Your task:
Please quote exactly the opening lines of the data, from the first line to the one where "You are a computer-use" appears.
- Opening Delimiter -
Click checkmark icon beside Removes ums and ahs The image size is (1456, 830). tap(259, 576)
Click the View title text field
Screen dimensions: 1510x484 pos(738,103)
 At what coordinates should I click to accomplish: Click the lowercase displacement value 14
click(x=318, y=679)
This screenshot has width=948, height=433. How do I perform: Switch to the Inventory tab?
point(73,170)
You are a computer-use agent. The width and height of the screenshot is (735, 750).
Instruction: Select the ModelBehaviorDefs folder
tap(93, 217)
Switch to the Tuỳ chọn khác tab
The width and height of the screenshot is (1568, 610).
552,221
- Closing Delimiter -
Result for this task:
Click checkmark icon beside Removes ums and ahs The image size is (1456, 830). tap(259, 576)
Click the View title text field
Screen dimensions: 1510x484 pos(738,103)
 At what coordinates should I click to accomplish: Click the lowercase displacement value 14
click(x=318, y=679)
This screenshot has width=948, height=433. How do I perform: Switch to the Inventory tab?
point(73,170)
You are a computer-use agent. The width and height of the screenshot is (735, 750).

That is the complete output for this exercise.